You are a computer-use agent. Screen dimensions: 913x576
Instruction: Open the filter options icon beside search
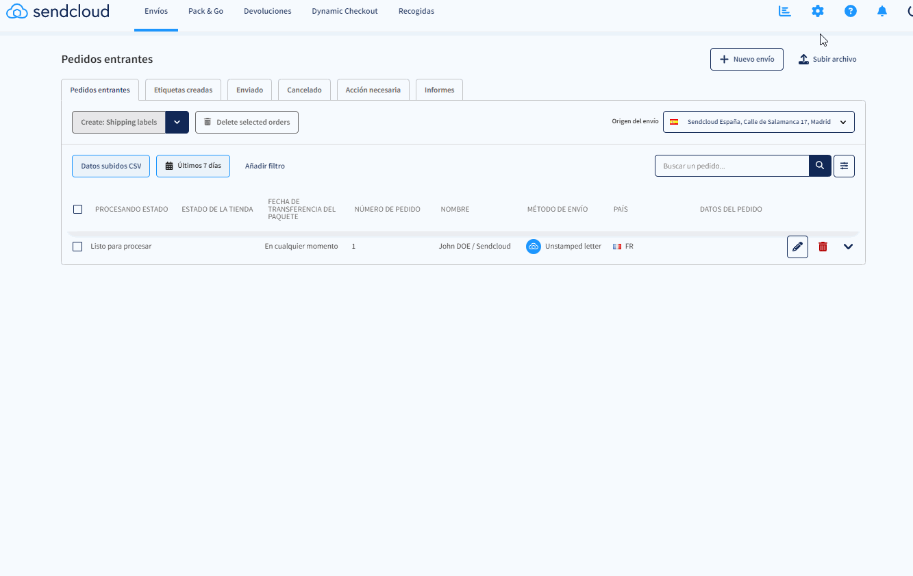click(x=844, y=165)
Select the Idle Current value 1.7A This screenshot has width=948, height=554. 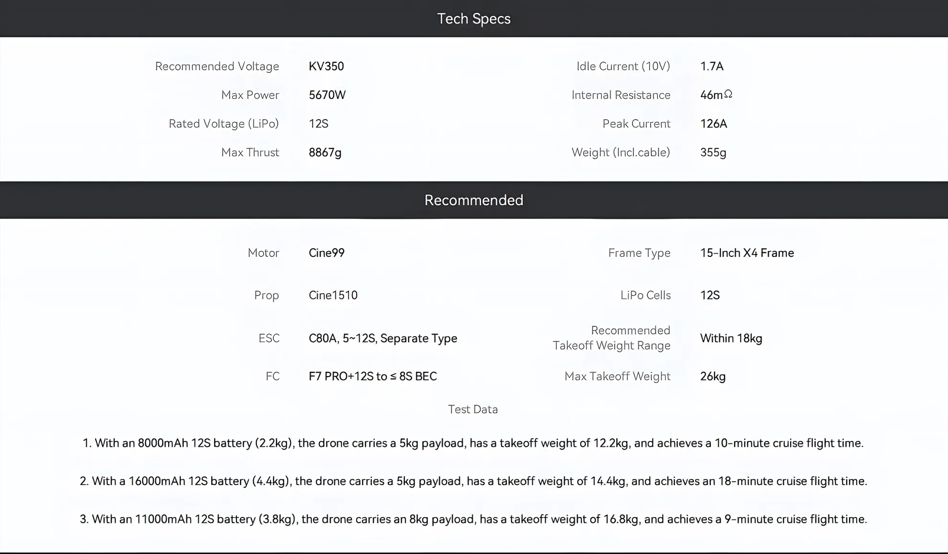tap(711, 66)
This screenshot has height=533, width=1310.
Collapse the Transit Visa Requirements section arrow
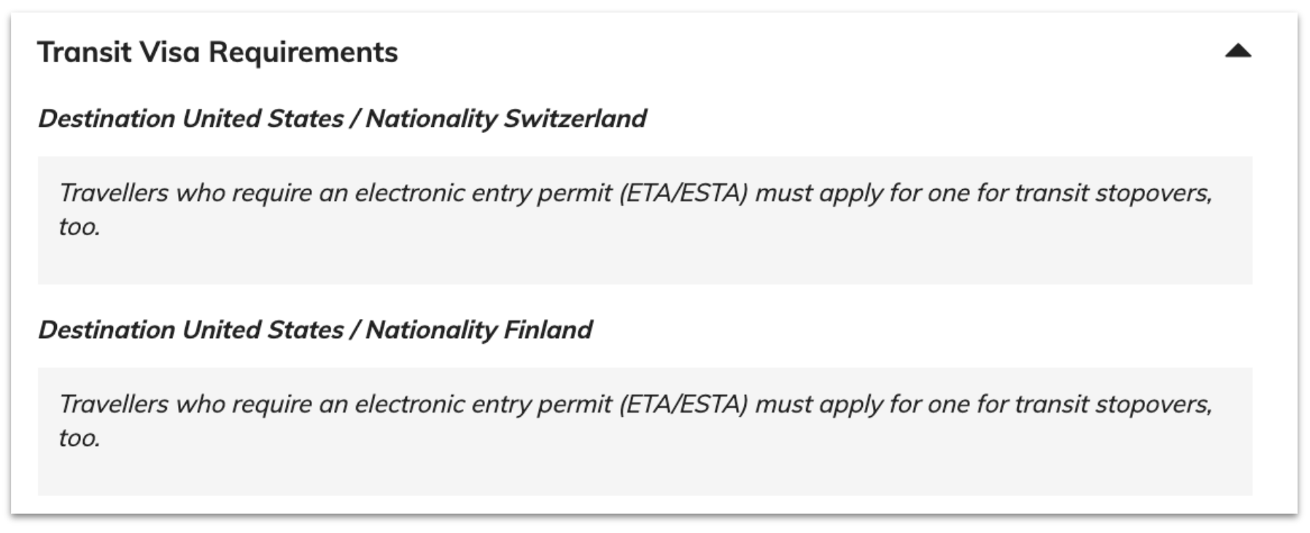[1238, 51]
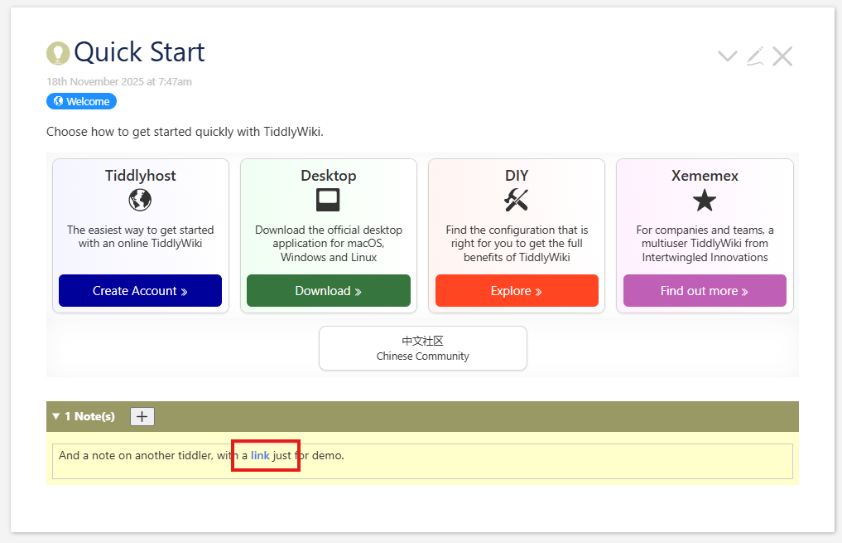Click the Tiddlyhost globe icon
The height and width of the screenshot is (543, 842).
click(x=140, y=200)
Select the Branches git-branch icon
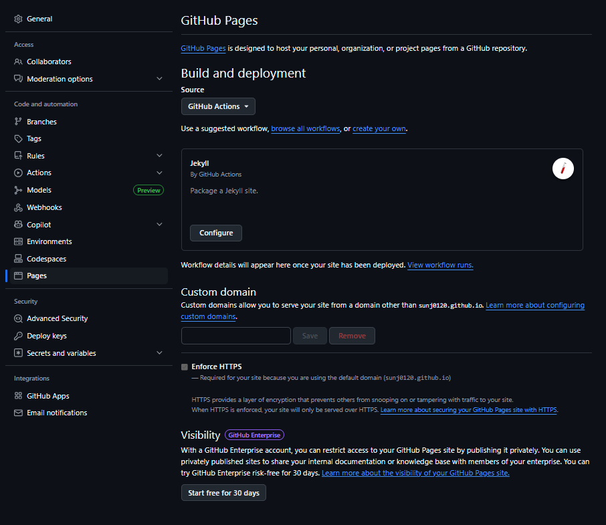606x525 pixels. tap(18, 122)
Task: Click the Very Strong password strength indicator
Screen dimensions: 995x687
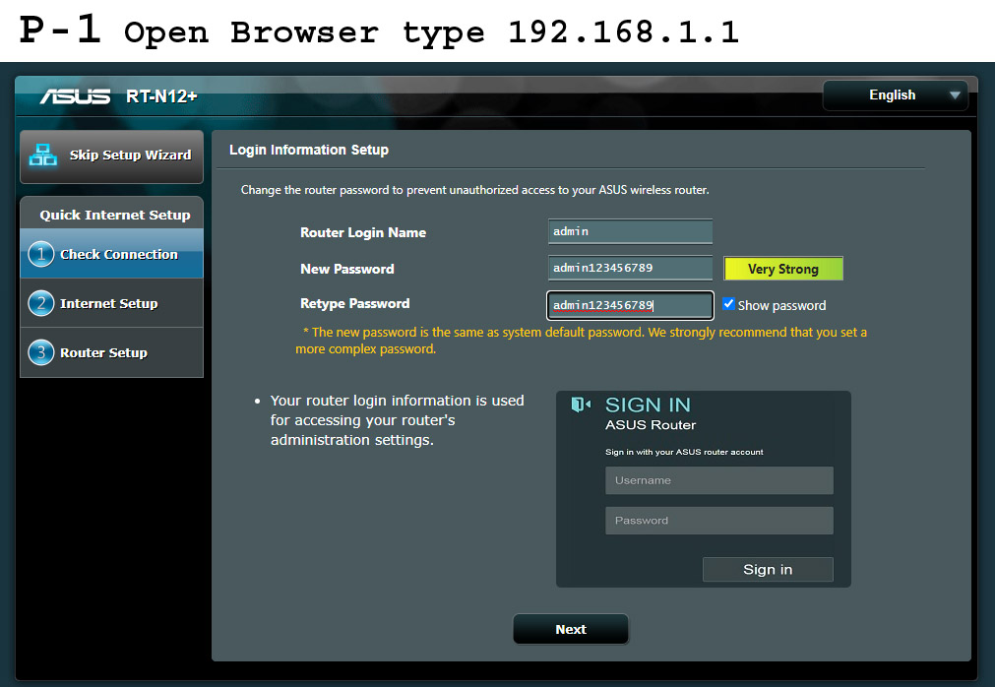Action: 783,269
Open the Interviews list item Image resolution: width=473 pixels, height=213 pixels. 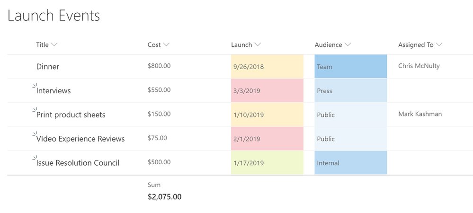pos(54,90)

□ □ □ □ □

- [WORK INSTRUCTIONS] Leaving all pictures out, output exactly the lines of the material above from the line with "This screenshot has height=533, width=1310." to the line with "Task: Click the", both included.

- [TASK OUTPUT]
This screenshot has height=533, width=1310.
Collapse the Transit Visa Requirements section arrow
[1238, 51]
Click the Tiddlyhost globe icon
The height and width of the screenshot is (543, 842).
click(x=140, y=200)
Select the Branches git-branch icon
606x525 pixels. tap(18, 122)
Task: Click the Very Strong password strength indicator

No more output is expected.